OFSI has updated its guidance on sanctions enforcement and monetary penalties, which will take effect from 15 June 2022. The changes reflect the amendments to enforcement powers created in the Economic Crime (Transparency and Enforcement) Act 2022, which removed the need for OFSI to show that a person had reasonable knowledge or cause to suspect they were breaching sanctions before it could issue a fine. The change applies only to civil liability for breaches, and does not affect any assessment of whether there has been a criminal offence.
The maximum penalties have not changed.
OFSI has previously published details of its fines but can now publicise details of financial sanctions breaches committed after 15 June 2022 where it did not impose a fine.
OFSI’s overall approach to enforcement of financial sanctions has not changed and voluntary disclosure is still encouraged as being a potential mitigating factor. OFSI will impose a civil monetary penalty “where it is appropriate, proportionate and in the public interest to do so”.
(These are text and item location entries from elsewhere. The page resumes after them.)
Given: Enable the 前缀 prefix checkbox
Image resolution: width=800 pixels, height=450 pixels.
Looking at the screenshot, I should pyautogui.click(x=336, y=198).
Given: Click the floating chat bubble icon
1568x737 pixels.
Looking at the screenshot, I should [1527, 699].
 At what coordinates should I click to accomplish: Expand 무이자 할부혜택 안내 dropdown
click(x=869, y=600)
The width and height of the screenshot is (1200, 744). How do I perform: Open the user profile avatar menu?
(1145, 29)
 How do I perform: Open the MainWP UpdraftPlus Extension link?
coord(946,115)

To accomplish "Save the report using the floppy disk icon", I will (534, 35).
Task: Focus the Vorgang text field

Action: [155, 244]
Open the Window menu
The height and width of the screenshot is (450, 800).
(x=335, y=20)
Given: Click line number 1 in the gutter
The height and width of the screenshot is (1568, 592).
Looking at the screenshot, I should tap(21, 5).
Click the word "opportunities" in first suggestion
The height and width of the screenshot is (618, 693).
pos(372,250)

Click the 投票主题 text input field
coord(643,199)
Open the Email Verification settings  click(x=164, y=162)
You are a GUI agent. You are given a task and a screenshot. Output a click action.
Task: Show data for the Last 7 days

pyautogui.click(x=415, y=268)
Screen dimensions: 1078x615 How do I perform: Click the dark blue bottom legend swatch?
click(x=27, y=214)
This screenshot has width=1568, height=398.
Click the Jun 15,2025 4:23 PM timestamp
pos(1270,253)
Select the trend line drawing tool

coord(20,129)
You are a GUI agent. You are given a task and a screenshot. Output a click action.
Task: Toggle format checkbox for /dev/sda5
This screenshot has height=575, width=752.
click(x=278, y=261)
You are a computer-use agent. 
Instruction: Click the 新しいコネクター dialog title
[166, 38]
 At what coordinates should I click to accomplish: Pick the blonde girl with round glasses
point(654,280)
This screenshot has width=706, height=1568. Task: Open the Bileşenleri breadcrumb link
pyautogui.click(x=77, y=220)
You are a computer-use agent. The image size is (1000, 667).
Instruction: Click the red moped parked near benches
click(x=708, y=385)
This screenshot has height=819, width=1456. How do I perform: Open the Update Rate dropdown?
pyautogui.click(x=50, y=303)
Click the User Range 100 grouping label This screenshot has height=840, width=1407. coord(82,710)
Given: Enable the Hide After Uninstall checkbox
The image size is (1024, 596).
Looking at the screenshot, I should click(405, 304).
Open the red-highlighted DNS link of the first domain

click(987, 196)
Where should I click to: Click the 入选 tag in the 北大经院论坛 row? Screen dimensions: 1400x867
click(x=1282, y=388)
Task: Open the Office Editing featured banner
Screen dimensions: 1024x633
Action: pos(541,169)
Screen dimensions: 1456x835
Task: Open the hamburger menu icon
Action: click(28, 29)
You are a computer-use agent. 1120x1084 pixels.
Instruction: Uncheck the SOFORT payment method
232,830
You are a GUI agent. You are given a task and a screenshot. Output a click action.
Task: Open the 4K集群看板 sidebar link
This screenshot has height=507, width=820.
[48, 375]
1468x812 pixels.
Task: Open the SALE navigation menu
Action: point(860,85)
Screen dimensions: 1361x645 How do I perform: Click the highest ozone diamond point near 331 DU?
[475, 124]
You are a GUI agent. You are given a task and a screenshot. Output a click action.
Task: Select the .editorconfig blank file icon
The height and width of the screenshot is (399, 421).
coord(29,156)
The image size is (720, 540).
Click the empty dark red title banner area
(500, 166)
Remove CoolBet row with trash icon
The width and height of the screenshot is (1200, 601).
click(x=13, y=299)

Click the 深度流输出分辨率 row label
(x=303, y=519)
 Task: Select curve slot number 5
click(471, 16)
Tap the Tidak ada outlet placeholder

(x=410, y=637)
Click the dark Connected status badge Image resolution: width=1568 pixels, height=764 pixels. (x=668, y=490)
OFSI will continue to assess how severe the overall breach is as well as the conduct of the persons involved. This includes consideration of whether the person committing the breach knew or suspected that their conduct amounted to a breach of financial sanctions, as well as expected knowledge of the person and their exposure to financial sanctions risk.
OFSI will assess any breaches that occurred before 15 June in line with the current guidance.